Provided data Block Start
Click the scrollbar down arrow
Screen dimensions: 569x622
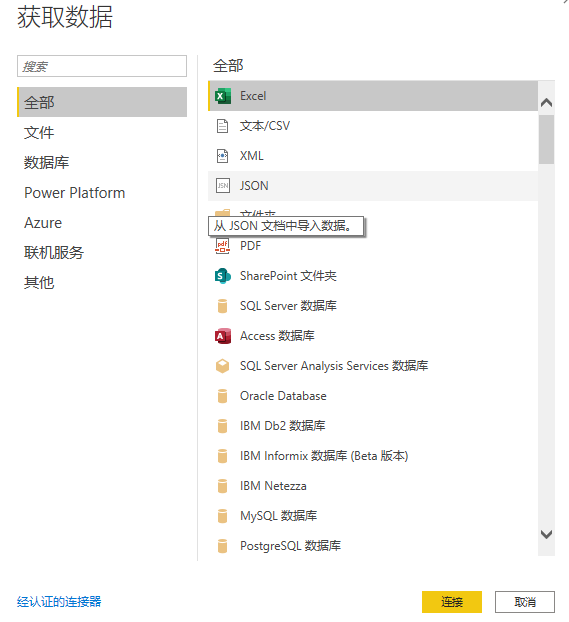point(546,534)
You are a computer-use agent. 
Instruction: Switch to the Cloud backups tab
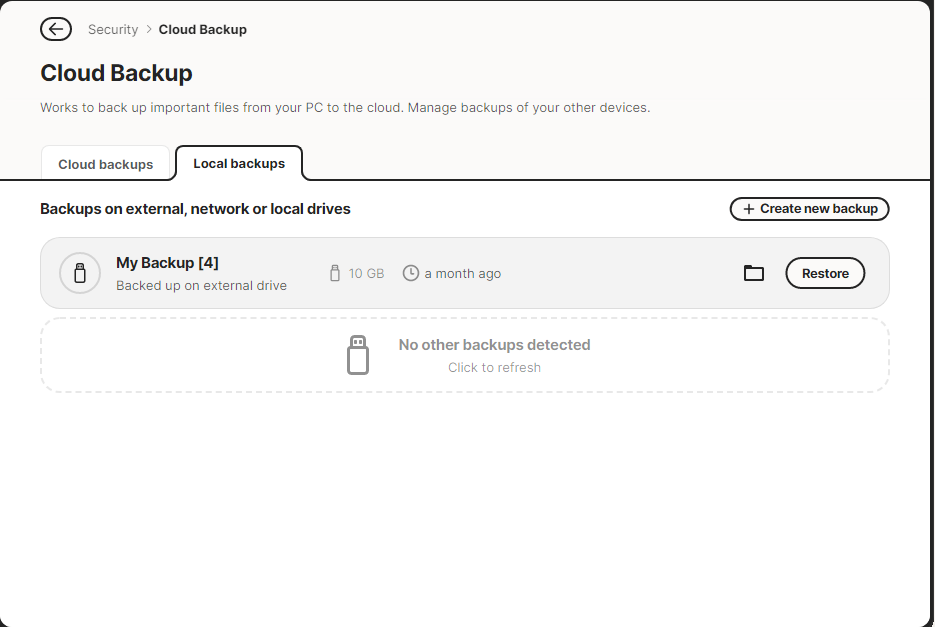[106, 163]
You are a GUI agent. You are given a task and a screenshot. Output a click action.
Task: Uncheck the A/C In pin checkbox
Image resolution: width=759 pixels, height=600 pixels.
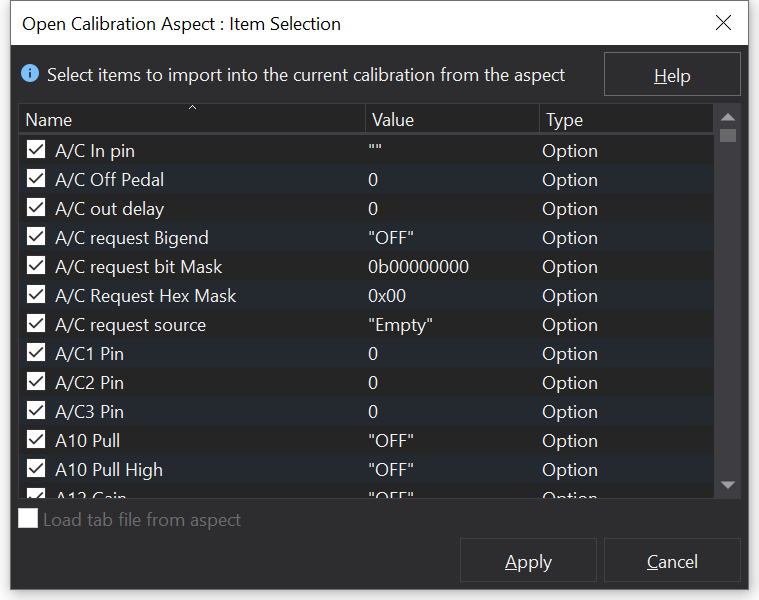(36, 150)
Provided data Block End
**Aim of the task**
The entries above should be given again exactly, minus any pictures.

**Output of the task**
Click the scrollbar down arrow
Screen dimensions: 569x622
point(546,534)
You are a computer-use agent. 
Instruction: Switch to the Cloud backups tab
[106, 163]
You are a GUI agent. You are given a task and a screenshot. Output a click action.
Task: Uncheck the A/C In pin checkbox
Image resolution: width=759 pixels, height=600 pixels.
(36, 150)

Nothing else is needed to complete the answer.